** Instructions to follow **
Can you format these records as a Markdown table with one row per line, leaving out blank lines? Put the line number in a column headed "No." and the line itself in a column headed "Line".

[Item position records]
↓
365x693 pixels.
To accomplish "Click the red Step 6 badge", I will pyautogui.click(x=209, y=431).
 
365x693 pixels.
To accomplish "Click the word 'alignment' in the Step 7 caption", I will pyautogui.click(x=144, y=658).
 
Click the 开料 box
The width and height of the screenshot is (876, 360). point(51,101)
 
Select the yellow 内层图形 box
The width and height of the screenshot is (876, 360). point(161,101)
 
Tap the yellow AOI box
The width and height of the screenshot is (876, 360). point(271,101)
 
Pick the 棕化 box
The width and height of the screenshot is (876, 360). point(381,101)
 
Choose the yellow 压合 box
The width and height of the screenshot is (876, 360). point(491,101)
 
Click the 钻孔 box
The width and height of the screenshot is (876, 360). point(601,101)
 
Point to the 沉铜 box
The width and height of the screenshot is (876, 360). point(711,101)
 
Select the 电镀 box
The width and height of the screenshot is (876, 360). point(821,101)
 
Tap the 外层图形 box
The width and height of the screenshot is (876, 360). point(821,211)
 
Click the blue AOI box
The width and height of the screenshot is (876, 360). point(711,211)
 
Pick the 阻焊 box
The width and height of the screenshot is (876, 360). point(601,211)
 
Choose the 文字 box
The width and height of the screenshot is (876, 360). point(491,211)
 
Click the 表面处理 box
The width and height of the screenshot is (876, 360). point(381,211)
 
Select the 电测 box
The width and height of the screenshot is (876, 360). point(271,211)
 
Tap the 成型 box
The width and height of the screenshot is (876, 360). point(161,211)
↑
** Answer for the task **
| No. | Line |
|---|---|
| 1 | 365x693 pixels. |
| 2 | To accomplish "Click the red Step 6 badge", I will pyautogui.click(x=209, y=431). |
| 3 | 365x693 pixels. |
| 4 | To accomplish "Click the word 'alignment' in the Step 7 caption", I will pyautogui.click(x=144, y=658). |
| 5 | Click the 开料 box |
| 6 | The width and height of the screenshot is (876, 360). point(51,101) |
| 7 | Select the yellow 内层图形 box |
| 8 | The width and height of the screenshot is (876, 360). point(161,101) |
| 9 | Tap the yellow AOI box |
| 10 | The width and height of the screenshot is (876, 360). point(271,101) |
| 11 | Pick the 棕化 box |
| 12 | The width and height of the screenshot is (876, 360). point(381,101) |
| 13 | Choose the yellow 压合 box |
| 14 | The width and height of the screenshot is (876, 360). point(491,101) |
| 15 | Click the 钻孔 box |
| 16 | The width and height of the screenshot is (876, 360). point(601,101) |
| 17 | Point to the 沉铜 box |
| 18 | The width and height of the screenshot is (876, 360). point(711,101) |
| 19 | Select the 电镀 box |
| 20 | The width and height of the screenshot is (876, 360). point(821,101) |
| 21 | Tap the 外层图形 box |
| 22 | The width and height of the screenshot is (876, 360). point(821,211) |
| 23 | Click the blue AOI box |
| 24 | The width and height of the screenshot is (876, 360). point(711,211) |
| 25 | Pick the 阻焊 box |
| 26 | The width and height of the screenshot is (876, 360). point(601,211) |
| 27 | Choose the 文字 box |
| 28 | The width and height of the screenshot is (876, 360). point(491,211) |
| 29 | Click the 表面处理 box |
| 30 | The width and height of the screenshot is (876, 360). point(381,211) |
| 31 | Select the 电测 box |
| 32 | The width and height of the screenshot is (876, 360). point(271,211) |
| 33 | Tap the 成型 box |
| 34 | The width and height of the screenshot is (876, 360). point(161,211) |